Lorenz Kindtner

Personal information
- Full name: Lorenz Kindtner
- Date of birth: 13 October 1971 (age 54)
- Place of birth: Melbourne, Australia
- Position: Defender

Senior career*
- Years: Team / Apps / (Gls)
- 1989: AIS
- 1989–1991: Sunshine George Cross / 37 / (7)
- 1991–1994: Club Brugge / 0 / (0)
- 1994–1995: SW Harelbeke / ? / (?)
- 1995–1996: Sint-Truidense / 15 / (0)
- 1996–1999: Oostende / 28 / (3)
- 1999–2000: Cercle Brugge / 31 / (4)
- 2000–2003: KSV Roeselare / 54 / (2)
- 2004–2008: Western Suburbs SC / 113 / (12)
- 2009–: Richmond SC / 13 / (1)

International career
- 1990: Australia U-20 / 2 / (0)
- 1991–1992: Australia U-23 / 5 / (0)
- 1996: Australia / 1 / (0)

= Lorenz Kindtner =

Australian soccer player

Lorenz Kindtner (born 13 October 1971) is an Australian soccer player.

==Playing career==
===Club career===
After playing at the AIS and Sunshine George Cross, Kindtner played almost a decade in Belgium, playing for a number of teams including Club Brugge and Cercle Brugge.

In 2009, Kindter played for Richmond SC in the Victorian Premier League.

===International career===
Kindtner played one match for Australia against Saudi Arabia in Riyadh in 1996.
──────
#### Task statement:
Could you return, word for word, the stretch of the Lorenz Kindtner article that starts with the words containing "- Place of birth: Melbourne, Australia" and ends with "Sint-Truidense / 15 / (0)"?

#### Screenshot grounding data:
──────
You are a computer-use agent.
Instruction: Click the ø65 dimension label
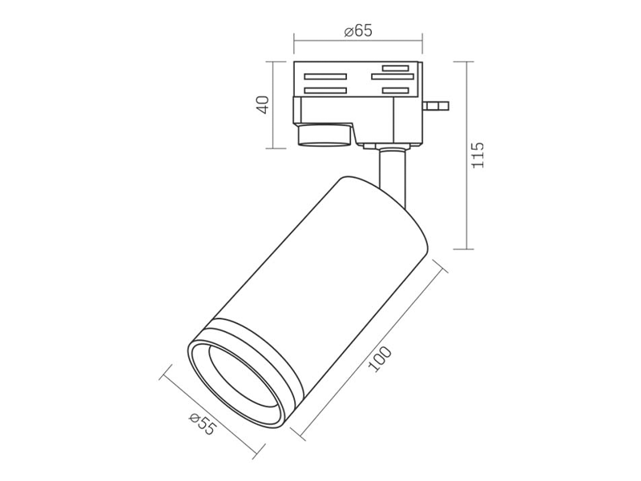[358, 30]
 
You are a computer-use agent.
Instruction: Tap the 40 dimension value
[263, 105]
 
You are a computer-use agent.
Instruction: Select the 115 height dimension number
[478, 155]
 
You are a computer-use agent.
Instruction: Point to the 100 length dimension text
[380, 358]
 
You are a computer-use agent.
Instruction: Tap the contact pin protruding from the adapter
[437, 106]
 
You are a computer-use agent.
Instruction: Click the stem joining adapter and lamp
[393, 176]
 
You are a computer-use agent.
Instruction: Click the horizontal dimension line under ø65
[358, 41]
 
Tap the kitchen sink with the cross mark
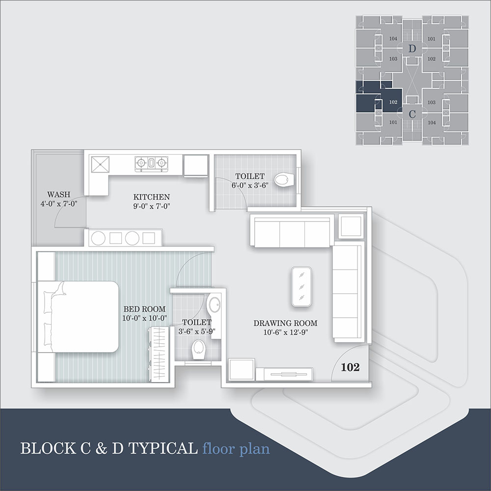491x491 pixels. point(100,164)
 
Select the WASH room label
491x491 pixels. point(59,194)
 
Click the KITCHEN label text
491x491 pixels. point(152,197)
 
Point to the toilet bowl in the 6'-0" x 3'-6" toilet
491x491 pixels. point(284,180)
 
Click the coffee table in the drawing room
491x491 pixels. point(301,287)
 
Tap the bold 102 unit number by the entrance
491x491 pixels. point(350,367)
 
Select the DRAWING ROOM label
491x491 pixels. point(285,323)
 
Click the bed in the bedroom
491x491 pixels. point(78,317)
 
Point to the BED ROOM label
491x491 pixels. point(144,309)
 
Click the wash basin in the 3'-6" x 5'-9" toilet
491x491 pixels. point(214,304)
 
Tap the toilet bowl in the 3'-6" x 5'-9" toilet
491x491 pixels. point(198,349)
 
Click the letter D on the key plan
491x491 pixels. point(412,49)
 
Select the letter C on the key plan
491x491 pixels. point(412,114)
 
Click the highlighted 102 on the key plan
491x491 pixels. point(393,102)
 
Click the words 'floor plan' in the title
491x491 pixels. point(236,448)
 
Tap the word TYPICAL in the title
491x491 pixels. point(163,448)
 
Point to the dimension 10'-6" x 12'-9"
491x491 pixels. point(286,332)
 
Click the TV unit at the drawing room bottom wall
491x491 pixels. point(288,374)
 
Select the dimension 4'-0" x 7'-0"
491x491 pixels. point(59,204)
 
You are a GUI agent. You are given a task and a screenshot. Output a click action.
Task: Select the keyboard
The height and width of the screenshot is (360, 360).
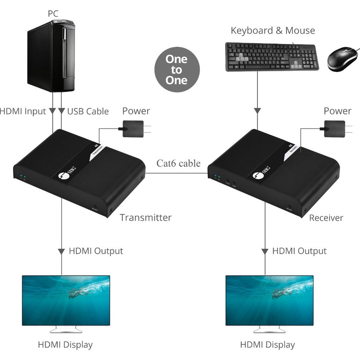point(272,56)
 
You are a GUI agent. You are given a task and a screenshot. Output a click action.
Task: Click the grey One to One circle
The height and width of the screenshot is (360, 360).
point(176,70)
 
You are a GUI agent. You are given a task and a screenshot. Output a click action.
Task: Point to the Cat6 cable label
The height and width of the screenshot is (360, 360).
point(178,163)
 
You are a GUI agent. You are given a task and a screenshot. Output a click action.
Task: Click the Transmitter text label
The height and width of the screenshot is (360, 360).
point(146,218)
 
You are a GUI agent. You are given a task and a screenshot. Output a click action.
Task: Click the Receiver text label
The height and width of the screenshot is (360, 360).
point(326,218)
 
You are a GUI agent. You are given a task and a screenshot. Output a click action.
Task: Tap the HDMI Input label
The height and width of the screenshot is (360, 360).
point(23,111)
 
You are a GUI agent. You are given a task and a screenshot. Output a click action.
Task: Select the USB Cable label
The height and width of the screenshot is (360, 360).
point(88,111)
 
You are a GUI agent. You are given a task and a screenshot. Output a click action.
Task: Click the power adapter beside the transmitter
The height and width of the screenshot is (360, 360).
point(133,129)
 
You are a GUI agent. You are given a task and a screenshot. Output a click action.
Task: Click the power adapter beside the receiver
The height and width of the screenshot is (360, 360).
point(334,129)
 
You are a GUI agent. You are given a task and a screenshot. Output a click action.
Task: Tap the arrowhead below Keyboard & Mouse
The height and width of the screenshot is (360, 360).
point(258,110)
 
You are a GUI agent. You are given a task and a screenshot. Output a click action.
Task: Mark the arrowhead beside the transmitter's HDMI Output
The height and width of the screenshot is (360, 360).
point(61,252)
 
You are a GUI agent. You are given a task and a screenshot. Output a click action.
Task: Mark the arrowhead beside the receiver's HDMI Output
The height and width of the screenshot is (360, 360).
point(265,252)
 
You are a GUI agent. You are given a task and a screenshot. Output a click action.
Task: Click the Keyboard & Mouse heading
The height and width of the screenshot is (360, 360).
point(272,30)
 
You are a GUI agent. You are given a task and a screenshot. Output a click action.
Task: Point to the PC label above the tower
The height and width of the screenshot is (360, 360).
point(53,13)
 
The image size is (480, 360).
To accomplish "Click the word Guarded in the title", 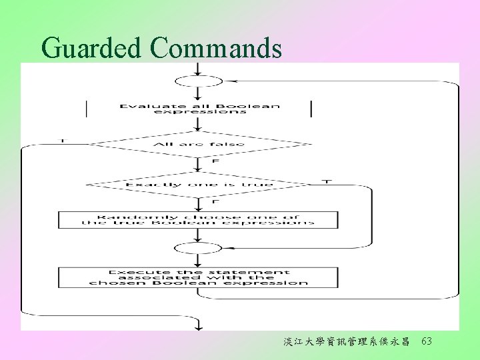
──────
#### Output below:
- Place of birth: Melbourne, Australia
- Position: Defender

Senior career*
- Years: Team / Apps / (Gls)
- 1989: AIS
- 1989–1991: Sunshine George Cross / 37 / (7)
- 1991–1994: Club Brugge / 0 / (0)
- 1994–1995: SW Harelbeke / ? / (?)
- 1995–1996: Sint-Truidense / 15 / (0)